La sospensione delle regole civilistiche può essere assai lunga e, addirittura, può essere ricorrente. Secondo la norma anti Covid-19, la ricostruzione del capitale può avvenire entro cinque anni. Per le start-up innovative, la neutralizzazione delle citate regole è di un biennio, ma può non essere sporadica e ricorrere più volte nel corso della vita sociale, perché le stesse beneficiano di tale regime per tutto il tempo (cinque anni) in cui sono considerate tali dalla legislazione di riferimento. Per l’effetto, si consente alle società di operare sul mercato in condizioni di capitale sociale minimo ridotto o assente per un lungo periodo di tempo, con il pericolo anche di traslare sui creditori il rischio di impresa. In dottrina, già da tempo, si è segnalato che, nelle situazioni di crisi, «i soci hanno normalmente un forte incentivo economico ad investire in progetti imprenditoriali ad altissimo rischio, visto che il caso di risultato positivo i guadagni andranno a loro favore, mentre in caso di risultato negativo le perdite ricadranno sui creditori sociali, con conseguente partecipazione asimmetrica alla distribuzione de dei potenziali profitti e perdite»[46]. Ed ancora che «all'assottigliarsi del “netto” cresce l'incentivo dei soci a favorire scelte di investimento particolarmente rischiose nell'intento di recuperare le perdite in precedenza subite, giacché l'eventuale esito negativo graverebbe principalmente sui creditori, non avendo i soci più nulla da perdere essendo stato il loro investimento già “eroso” dalle perdite pregresse»[47].
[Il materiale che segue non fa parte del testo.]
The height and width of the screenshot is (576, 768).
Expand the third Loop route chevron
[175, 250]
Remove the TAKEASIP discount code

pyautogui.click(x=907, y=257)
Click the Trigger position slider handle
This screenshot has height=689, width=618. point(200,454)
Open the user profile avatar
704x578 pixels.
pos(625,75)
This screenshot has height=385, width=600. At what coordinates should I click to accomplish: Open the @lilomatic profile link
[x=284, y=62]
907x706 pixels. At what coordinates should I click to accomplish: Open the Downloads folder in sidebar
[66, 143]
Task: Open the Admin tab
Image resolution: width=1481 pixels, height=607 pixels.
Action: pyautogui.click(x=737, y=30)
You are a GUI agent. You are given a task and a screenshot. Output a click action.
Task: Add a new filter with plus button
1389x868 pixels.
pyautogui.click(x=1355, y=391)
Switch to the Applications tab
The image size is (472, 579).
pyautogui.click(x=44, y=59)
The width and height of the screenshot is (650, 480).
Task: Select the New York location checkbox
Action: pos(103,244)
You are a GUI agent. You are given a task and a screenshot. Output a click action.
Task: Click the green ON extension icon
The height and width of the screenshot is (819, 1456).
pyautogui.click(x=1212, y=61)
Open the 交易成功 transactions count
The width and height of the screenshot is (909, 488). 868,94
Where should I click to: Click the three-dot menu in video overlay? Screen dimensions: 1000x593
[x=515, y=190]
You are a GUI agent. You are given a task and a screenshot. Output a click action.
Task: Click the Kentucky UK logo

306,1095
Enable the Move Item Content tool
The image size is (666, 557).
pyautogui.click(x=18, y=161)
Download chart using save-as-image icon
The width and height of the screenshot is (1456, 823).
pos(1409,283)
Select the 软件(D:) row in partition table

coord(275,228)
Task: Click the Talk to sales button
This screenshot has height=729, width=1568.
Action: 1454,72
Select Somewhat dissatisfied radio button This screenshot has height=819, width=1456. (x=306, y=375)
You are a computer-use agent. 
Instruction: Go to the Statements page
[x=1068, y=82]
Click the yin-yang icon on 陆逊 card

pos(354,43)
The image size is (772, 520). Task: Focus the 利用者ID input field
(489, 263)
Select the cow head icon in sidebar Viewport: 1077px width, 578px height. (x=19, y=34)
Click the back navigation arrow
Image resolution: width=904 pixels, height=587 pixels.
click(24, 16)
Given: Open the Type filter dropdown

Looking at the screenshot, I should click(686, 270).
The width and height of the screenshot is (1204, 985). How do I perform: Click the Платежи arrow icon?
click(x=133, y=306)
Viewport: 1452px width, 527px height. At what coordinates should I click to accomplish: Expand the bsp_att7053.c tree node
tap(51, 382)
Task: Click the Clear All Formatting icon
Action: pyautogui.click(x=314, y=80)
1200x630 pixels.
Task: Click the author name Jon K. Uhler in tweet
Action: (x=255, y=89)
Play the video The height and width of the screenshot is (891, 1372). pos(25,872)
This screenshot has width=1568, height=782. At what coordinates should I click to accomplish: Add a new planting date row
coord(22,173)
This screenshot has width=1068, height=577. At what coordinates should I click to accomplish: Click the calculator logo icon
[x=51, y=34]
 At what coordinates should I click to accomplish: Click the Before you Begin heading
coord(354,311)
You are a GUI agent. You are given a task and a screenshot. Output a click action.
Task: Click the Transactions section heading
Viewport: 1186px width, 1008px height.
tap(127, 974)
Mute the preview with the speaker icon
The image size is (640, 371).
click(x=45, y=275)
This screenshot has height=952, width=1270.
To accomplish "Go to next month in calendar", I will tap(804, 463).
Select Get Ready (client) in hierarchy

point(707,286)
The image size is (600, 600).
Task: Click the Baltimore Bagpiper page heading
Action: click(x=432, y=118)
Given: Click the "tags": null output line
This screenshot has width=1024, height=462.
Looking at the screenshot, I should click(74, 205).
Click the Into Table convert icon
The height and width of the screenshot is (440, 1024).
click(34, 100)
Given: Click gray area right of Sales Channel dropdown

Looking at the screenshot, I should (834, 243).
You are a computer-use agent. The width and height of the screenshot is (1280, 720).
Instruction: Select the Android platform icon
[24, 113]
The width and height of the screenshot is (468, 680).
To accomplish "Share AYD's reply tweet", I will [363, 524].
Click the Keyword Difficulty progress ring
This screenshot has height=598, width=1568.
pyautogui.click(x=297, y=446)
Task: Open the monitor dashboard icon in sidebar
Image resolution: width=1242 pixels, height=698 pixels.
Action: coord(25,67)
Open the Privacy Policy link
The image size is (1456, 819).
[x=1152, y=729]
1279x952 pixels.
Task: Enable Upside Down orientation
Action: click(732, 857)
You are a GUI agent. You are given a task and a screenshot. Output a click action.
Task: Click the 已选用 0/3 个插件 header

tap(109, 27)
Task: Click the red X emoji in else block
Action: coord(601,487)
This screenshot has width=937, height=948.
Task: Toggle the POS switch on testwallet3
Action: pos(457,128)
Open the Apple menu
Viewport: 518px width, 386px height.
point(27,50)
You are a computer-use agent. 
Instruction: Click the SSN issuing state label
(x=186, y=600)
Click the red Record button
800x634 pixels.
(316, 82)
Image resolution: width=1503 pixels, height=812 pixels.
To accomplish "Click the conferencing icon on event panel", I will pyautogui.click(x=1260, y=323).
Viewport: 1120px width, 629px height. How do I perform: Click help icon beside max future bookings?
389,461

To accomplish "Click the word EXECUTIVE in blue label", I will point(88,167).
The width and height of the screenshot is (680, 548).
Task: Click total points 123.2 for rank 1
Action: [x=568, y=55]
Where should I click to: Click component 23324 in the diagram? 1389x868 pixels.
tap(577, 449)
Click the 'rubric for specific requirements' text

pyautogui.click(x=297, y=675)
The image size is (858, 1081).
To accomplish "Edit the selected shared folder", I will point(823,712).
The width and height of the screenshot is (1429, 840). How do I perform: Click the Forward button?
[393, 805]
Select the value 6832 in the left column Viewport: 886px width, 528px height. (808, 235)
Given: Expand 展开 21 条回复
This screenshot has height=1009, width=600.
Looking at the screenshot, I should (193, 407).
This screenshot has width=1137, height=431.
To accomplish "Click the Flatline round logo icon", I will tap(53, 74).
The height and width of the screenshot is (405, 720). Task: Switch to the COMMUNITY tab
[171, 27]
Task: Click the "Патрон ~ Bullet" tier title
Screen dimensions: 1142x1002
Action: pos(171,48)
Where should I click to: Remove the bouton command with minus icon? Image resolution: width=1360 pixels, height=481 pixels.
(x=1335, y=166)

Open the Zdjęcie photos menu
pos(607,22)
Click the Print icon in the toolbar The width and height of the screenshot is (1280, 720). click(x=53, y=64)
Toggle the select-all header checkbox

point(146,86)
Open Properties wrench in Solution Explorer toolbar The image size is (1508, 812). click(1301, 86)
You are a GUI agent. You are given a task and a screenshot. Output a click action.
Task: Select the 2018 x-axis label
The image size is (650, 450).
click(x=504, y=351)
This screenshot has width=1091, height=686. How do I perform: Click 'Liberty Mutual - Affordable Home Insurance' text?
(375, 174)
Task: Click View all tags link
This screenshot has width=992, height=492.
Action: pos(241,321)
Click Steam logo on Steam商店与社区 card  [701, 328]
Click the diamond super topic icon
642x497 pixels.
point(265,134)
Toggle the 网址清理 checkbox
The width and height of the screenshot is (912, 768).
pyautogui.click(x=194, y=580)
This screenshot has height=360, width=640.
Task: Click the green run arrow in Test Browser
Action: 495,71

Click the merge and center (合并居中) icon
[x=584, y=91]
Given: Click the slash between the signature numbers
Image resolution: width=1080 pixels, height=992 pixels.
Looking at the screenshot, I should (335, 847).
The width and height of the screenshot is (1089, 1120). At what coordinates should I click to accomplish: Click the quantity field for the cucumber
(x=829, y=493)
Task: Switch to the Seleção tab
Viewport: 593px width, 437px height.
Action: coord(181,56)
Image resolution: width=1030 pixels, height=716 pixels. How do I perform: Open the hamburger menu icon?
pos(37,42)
La più recente evoluzione legislativa della soluzione al “problema” del capitale sociale nei momenti di difficoltà dell’impresa sembra, così, segnare un ulteriore passo verso il già segnalato “declino del sistema fondato sul capitale sociale”[48], il quale non sembra più fornire alcuna effettiva tutela ai creditori[49]. E di ciò sembra necessariamente doversi tener conto nella interpretazione della più recente disciplina anti Covid-19 che, almeno, ad una prima lettura non appare di agevole applicazione, ed anche nell’eventuale rimeditazione circa la portata applicativa delle regole (vecchie e nuove) dettate in materia dalle leggi sulla crisi d’impresa e dell’insolvenza.